▸ RECORDED DATA
######

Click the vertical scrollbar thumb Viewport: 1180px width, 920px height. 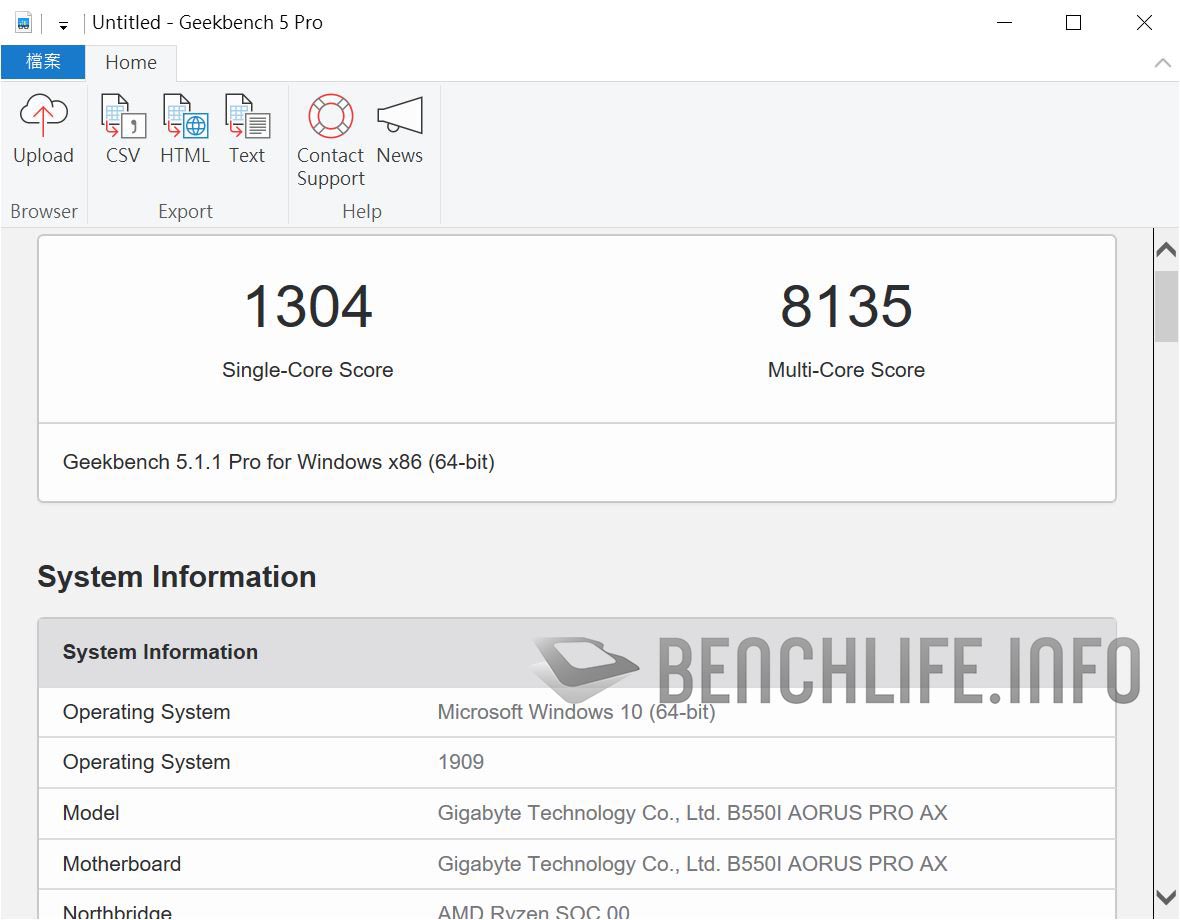[x=1166, y=306]
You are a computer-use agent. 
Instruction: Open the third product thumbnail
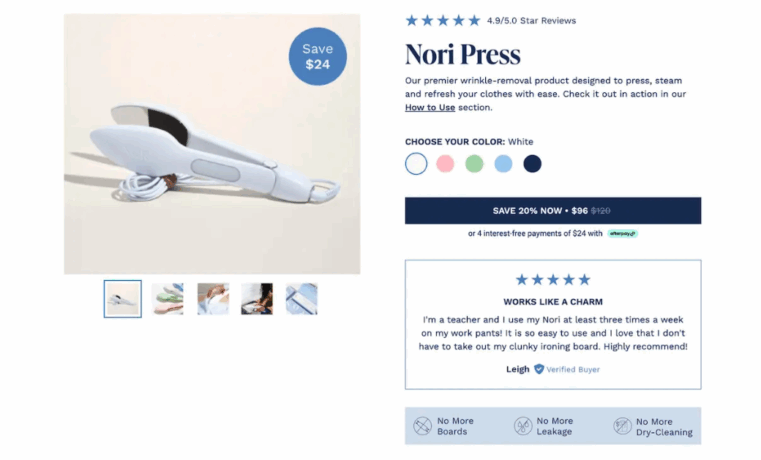tap(213, 299)
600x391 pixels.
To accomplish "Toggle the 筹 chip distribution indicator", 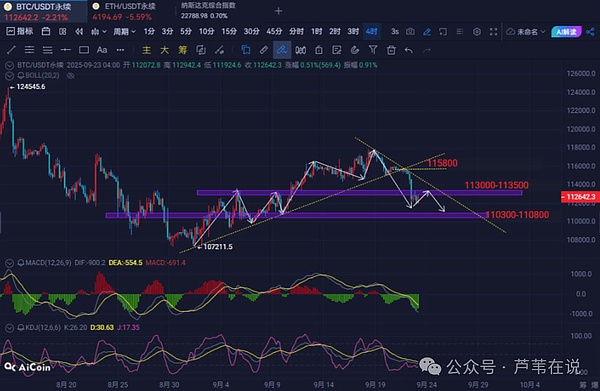I will pos(183,50).
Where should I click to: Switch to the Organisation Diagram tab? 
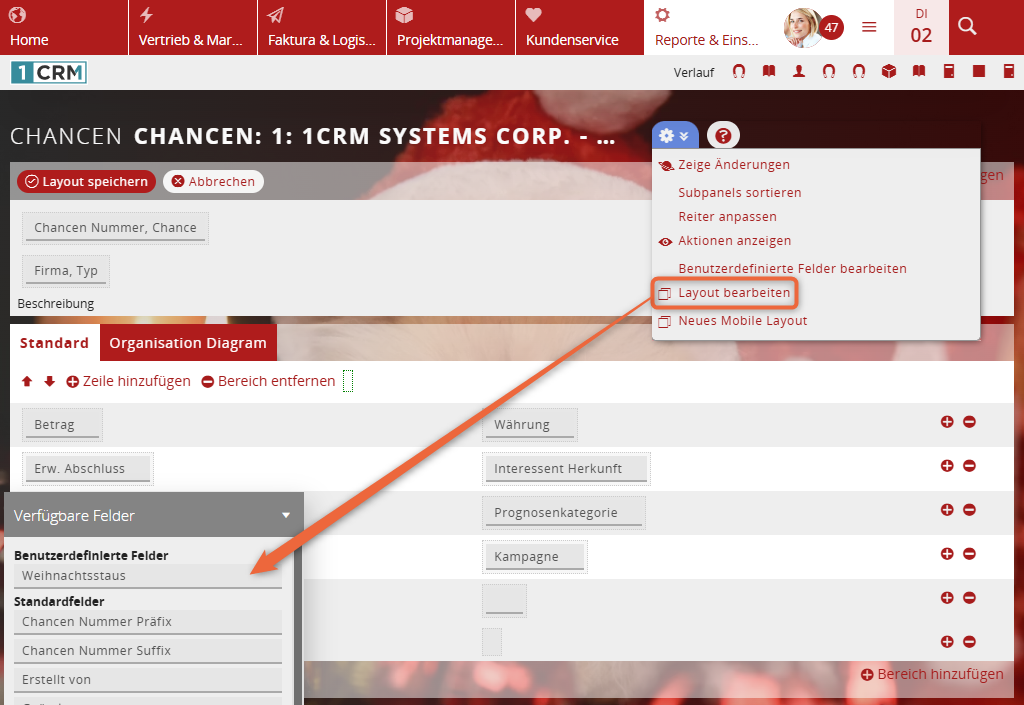(188, 342)
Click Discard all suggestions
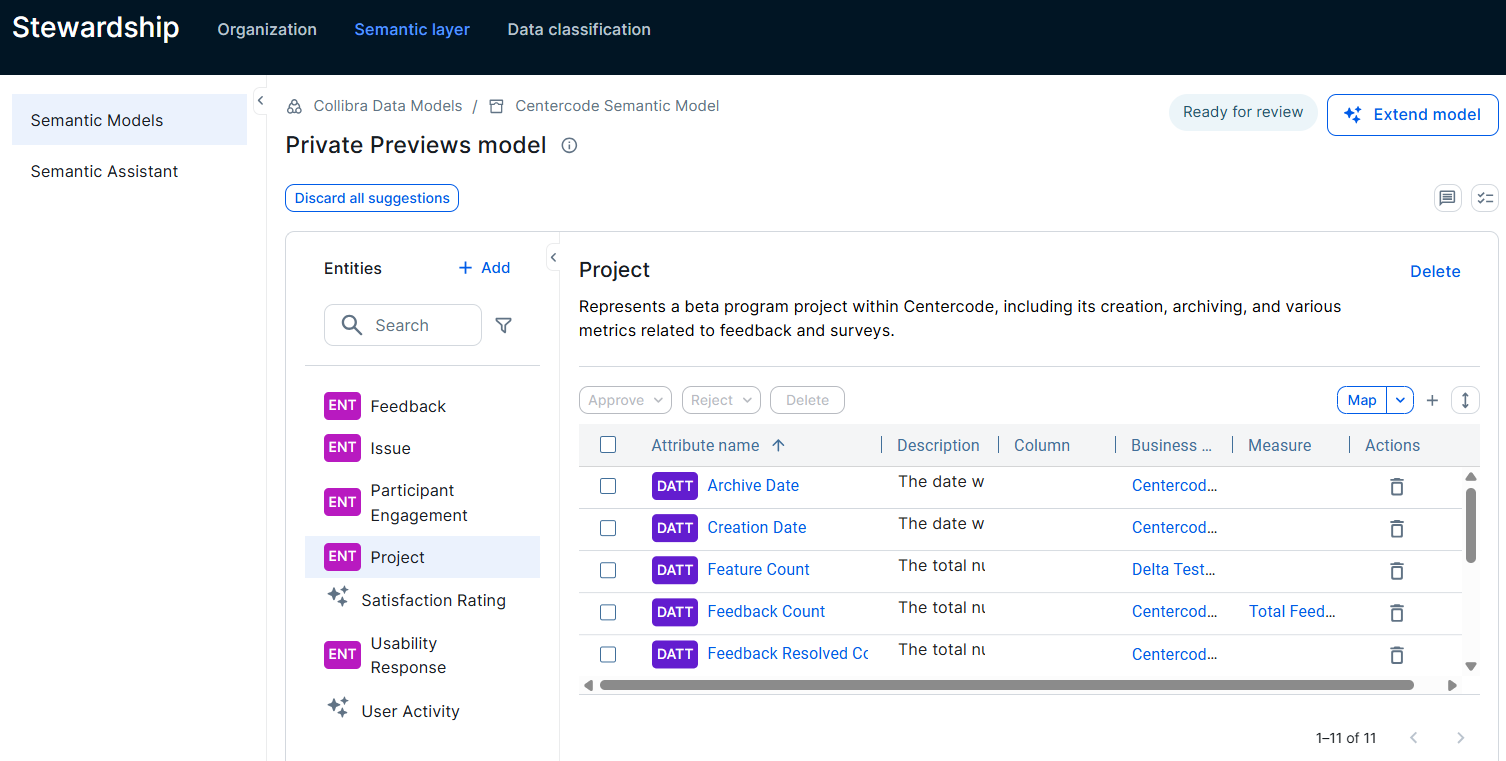This screenshot has width=1506, height=761. tap(371, 198)
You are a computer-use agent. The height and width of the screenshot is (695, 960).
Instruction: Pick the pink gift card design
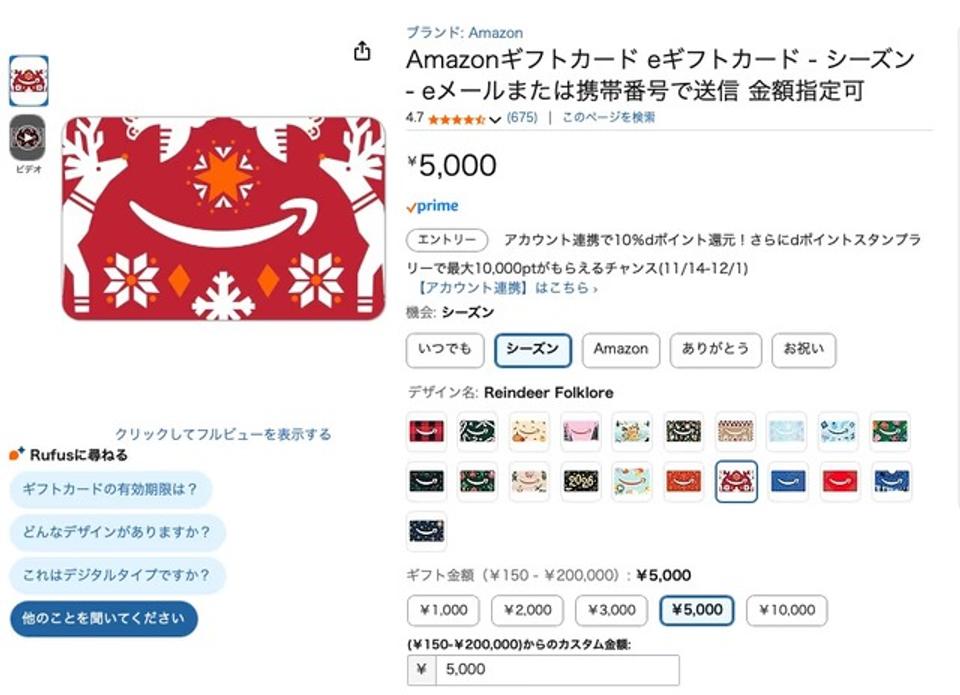point(581,432)
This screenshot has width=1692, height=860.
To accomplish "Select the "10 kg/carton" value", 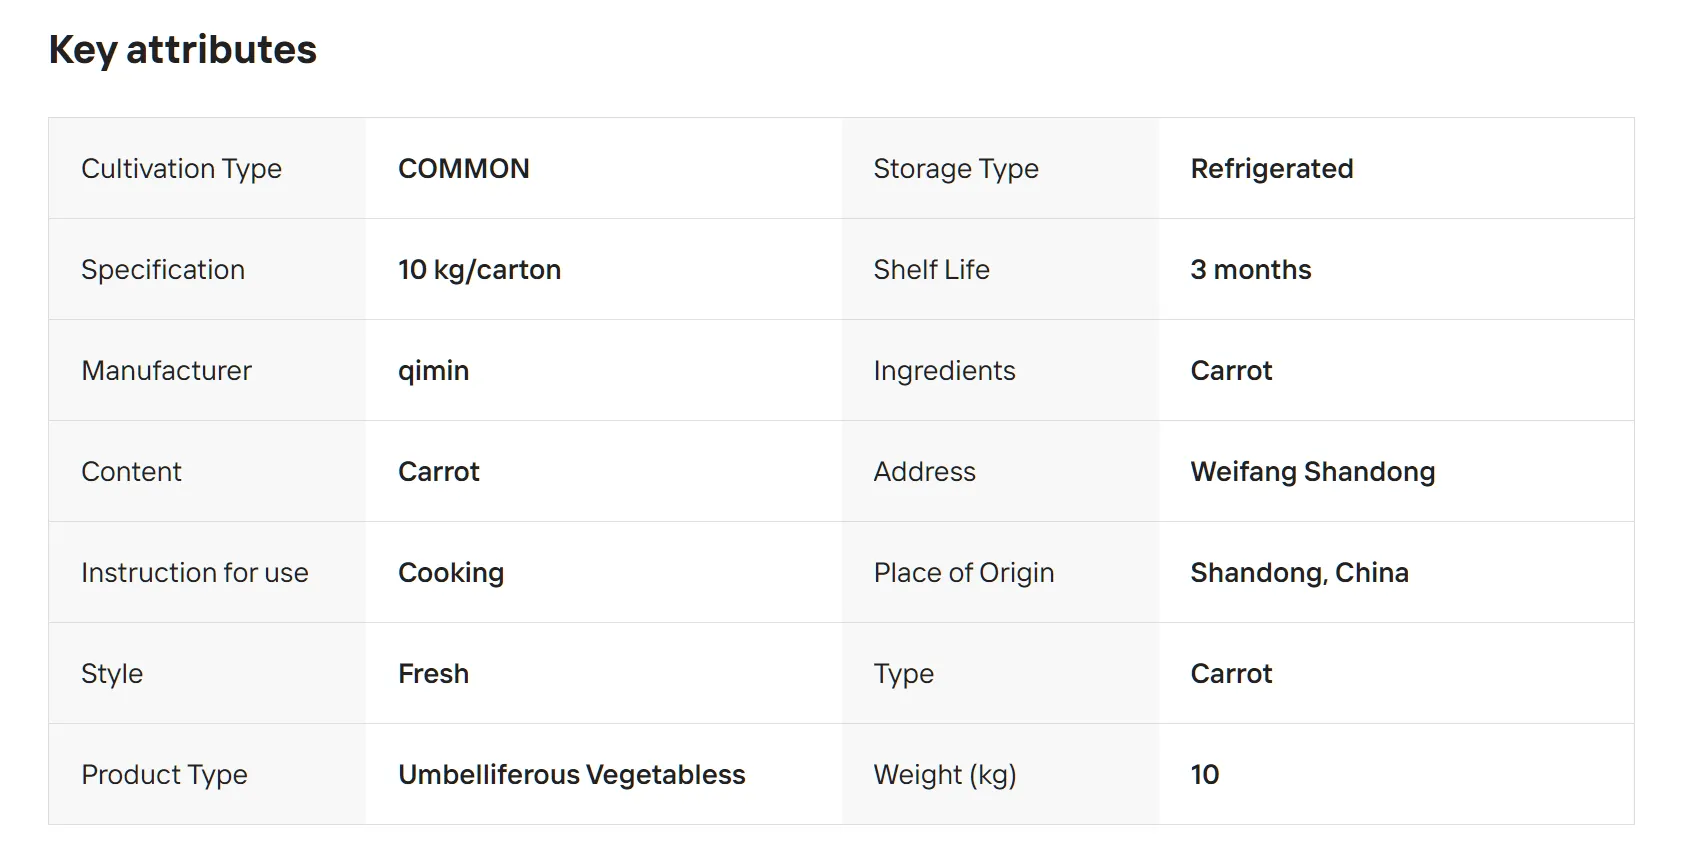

######

▸ WORK INSTRUCTION
Among the records above, find the lines that contain "computer" and copy every one.

▸ EXPECTED ANSWER
You are a computer-use agent. 
You are a computer-use agent. The height and width of the screenshot is (695, 960).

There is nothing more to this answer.